#### TASK OBJECTIVE
Reproduce every row below word for word.

--- START DATASET RECORDS ---

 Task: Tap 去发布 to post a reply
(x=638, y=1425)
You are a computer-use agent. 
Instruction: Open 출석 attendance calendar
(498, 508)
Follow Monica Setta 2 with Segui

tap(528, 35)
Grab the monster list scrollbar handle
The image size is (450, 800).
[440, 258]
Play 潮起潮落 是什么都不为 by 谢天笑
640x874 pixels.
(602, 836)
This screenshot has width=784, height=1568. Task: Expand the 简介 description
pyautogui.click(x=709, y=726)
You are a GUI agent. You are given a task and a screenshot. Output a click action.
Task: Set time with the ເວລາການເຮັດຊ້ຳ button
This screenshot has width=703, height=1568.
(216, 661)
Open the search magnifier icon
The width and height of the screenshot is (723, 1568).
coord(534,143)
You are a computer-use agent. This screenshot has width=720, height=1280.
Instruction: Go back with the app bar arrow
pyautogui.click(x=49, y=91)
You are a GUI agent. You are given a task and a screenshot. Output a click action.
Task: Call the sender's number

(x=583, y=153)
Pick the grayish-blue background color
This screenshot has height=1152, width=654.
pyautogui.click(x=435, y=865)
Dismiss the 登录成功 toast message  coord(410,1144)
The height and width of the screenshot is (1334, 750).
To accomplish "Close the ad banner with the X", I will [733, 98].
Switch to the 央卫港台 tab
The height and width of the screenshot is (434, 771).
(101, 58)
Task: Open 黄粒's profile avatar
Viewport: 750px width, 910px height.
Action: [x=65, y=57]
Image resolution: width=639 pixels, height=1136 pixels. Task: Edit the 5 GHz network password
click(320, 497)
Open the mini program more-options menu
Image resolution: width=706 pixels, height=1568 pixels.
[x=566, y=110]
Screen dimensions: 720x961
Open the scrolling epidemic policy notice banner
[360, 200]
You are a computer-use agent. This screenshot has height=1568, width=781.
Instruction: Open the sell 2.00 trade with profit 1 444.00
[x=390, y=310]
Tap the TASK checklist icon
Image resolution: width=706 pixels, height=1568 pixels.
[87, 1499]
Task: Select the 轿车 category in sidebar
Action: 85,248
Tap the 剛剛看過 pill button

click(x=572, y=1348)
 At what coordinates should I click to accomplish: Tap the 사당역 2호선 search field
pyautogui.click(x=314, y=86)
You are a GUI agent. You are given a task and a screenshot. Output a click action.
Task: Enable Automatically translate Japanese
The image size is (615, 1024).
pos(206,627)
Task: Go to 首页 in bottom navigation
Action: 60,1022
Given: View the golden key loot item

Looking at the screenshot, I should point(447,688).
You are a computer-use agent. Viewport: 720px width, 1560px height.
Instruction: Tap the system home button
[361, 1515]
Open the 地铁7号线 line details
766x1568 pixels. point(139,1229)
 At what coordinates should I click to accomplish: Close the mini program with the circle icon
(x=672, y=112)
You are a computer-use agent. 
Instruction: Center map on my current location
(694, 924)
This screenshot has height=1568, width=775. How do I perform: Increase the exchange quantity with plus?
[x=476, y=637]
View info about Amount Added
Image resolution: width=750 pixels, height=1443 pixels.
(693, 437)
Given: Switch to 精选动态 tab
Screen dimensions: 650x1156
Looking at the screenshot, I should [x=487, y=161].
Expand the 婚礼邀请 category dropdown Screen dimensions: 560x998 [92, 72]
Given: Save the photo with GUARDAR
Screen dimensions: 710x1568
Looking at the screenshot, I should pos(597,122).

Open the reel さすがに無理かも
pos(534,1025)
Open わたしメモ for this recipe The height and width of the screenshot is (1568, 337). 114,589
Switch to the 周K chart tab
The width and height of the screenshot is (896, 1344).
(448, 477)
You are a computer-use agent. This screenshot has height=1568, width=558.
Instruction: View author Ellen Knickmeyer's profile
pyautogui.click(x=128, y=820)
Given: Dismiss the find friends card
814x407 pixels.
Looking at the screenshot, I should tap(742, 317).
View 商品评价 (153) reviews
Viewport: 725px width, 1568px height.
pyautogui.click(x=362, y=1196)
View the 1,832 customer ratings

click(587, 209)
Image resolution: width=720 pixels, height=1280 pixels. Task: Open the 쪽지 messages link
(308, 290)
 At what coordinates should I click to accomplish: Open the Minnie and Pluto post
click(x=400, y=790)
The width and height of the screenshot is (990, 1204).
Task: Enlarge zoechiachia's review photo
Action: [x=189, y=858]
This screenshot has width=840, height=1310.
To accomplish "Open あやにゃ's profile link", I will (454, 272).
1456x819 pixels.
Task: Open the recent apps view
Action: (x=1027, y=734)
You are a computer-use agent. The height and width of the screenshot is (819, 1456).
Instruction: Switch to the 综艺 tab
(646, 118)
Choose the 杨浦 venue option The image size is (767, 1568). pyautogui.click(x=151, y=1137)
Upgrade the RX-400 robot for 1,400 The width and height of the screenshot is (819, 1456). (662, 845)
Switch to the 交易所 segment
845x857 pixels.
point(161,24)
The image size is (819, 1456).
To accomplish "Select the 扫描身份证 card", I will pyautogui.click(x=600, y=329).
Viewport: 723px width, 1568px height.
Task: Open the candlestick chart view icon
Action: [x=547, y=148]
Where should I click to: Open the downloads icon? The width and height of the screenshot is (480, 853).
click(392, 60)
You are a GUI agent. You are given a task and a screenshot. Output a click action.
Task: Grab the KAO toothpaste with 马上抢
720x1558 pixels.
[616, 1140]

--- END DATASET RECORDS ---

#### WRITTEN ANSWER
 Task: Tap 去发布 to post a reply
(x=638, y=1425)
You are a computer-use agent. 
Instruction: Open 출석 attendance calendar
(498, 508)
Follow Monica Setta 2 with Segui

tap(528, 35)
Grab the monster list scrollbar handle
The image size is (450, 800).
[440, 258]
Play 潮起潮落 是什么都不为 by 谢天笑
640x874 pixels.
(602, 836)
This screenshot has width=784, height=1568. Task: Expand the 简介 description
pyautogui.click(x=709, y=726)
You are a GUI agent. You are given a task and a screenshot. Output a click action.
Task: Set time with the ເວລາການເຮັດຊ້ຳ button
This screenshot has width=703, height=1568.
(216, 661)
Open the search magnifier icon
The width and height of the screenshot is (723, 1568).
coord(534,143)
You are a computer-use agent. This screenshot has width=720, height=1280.
Instruction: Go back with the app bar arrow
pyautogui.click(x=49, y=91)
You are a GUI agent. You are given a task and a screenshot. Output a click action.
Task: Call the sender's number

(x=583, y=153)
Pick the grayish-blue background color
This screenshot has height=1152, width=654.
pyautogui.click(x=435, y=865)
Dismiss the 登录成功 toast message  coord(410,1144)
The height and width of the screenshot is (1334, 750).
To accomplish "Close the ad banner with the X", I will [733, 98].
Switch to the 央卫港台 tab
The height and width of the screenshot is (434, 771).
(101, 58)
Task: Open 黄粒's profile avatar
Viewport: 750px width, 910px height.
Action: [x=65, y=57]
Image resolution: width=639 pixels, height=1136 pixels. Task: Edit the 5 GHz network password
click(320, 497)
Open the mini program more-options menu
Image resolution: width=706 pixels, height=1568 pixels.
[x=566, y=110]
Screen dimensions: 720x961
Open the scrolling epidemic policy notice banner
[360, 200]
You are a computer-use agent. This screenshot has height=1568, width=781.
Instruction: Open the sell 2.00 trade with profit 1 444.00
[x=390, y=310]
Tap the TASK checklist icon
Image resolution: width=706 pixels, height=1568 pixels.
[87, 1499]
Task: Select the 轿车 category in sidebar
Action: 85,248
Tap the 剛剛看過 pill button

click(x=572, y=1348)
 At what coordinates should I click to accomplish: Tap the 사당역 2호선 search field
pyautogui.click(x=314, y=86)
You are a GUI agent. You are given a task and a screenshot. Output a click action.
Task: Enable Automatically translate Japanese
The image size is (615, 1024).
pos(206,627)
Task: Go to 首页 in bottom navigation
Action: 60,1022
Given: View the golden key loot item

Looking at the screenshot, I should point(447,688).
You are a computer-use agent. Viewport: 720px width, 1560px height.
Instruction: Tap the system home button
[361, 1515]
Open the 地铁7号线 line details
766x1568 pixels. point(139,1229)
 At what coordinates should I click to accomplish: Close the mini program with the circle icon
(x=672, y=112)
You are a computer-use agent. 
Instruction: Center map on my current location
(694, 924)
This screenshot has height=1568, width=775. How do I perform: Increase the exchange quantity with plus?
[x=476, y=637]
View info about Amount Added
Image resolution: width=750 pixels, height=1443 pixels.
(693, 437)
Given: Switch to 精选动态 tab
Screen dimensions: 650x1156
Looking at the screenshot, I should [x=487, y=161].
Expand the 婚礼邀请 category dropdown Screen dimensions: 560x998 [92, 72]
Given: Save the photo with GUARDAR
Screen dimensions: 710x1568
Looking at the screenshot, I should pos(597,122).

Open the reel さすがに無理かも
pos(534,1025)
Open わたしメモ for this recipe The height and width of the screenshot is (1568, 337). 114,589
Switch to the 周K chart tab
The width and height of the screenshot is (896, 1344).
(448, 477)
You are a computer-use agent. This screenshot has height=1568, width=558.
Instruction: View author Ellen Knickmeyer's profile
pyautogui.click(x=128, y=820)
Given: Dismiss the find friends card
814x407 pixels.
Looking at the screenshot, I should tap(742, 317).
View 商品评价 (153) reviews
Viewport: 725px width, 1568px height.
pyautogui.click(x=362, y=1196)
View the 1,832 customer ratings

click(587, 209)
Image resolution: width=720 pixels, height=1280 pixels. Task: Open the 쪽지 messages link
(308, 290)
 At what coordinates should I click to accomplish: Open the Minnie and Pluto post
click(x=400, y=790)
The width and height of the screenshot is (990, 1204).
Task: Enlarge zoechiachia's review photo
Action: [x=189, y=858]
This screenshot has width=840, height=1310.
To accomplish "Open あやにゃ's profile link", I will (454, 272).
1456x819 pixels.
Task: Open the recent apps view
Action: (x=1027, y=734)
You are a computer-use agent. The height and width of the screenshot is (819, 1456).
Instruction: Switch to the 综艺 tab
(646, 118)
Choose the 杨浦 venue option The image size is (767, 1568). pyautogui.click(x=151, y=1137)
Upgrade the RX-400 robot for 1,400 The width and height of the screenshot is (819, 1456). (662, 845)
Switch to the 交易所 segment
845x857 pixels.
point(161,24)
The image size is (819, 1456).
To accomplish "Select the 扫描身份证 card", I will pyautogui.click(x=600, y=329).
Viewport: 723px width, 1568px height.
Task: Open the candlestick chart view icon
Action: [x=547, y=148]
Where should I click to: Open the downloads icon? The width and height of the screenshot is (480, 853).
click(392, 60)
You are a GUI agent. You are given a task and a screenshot. Output a click action.
Task: Grab the KAO toothpaste with 马上抢
720x1558 pixels.
[616, 1140]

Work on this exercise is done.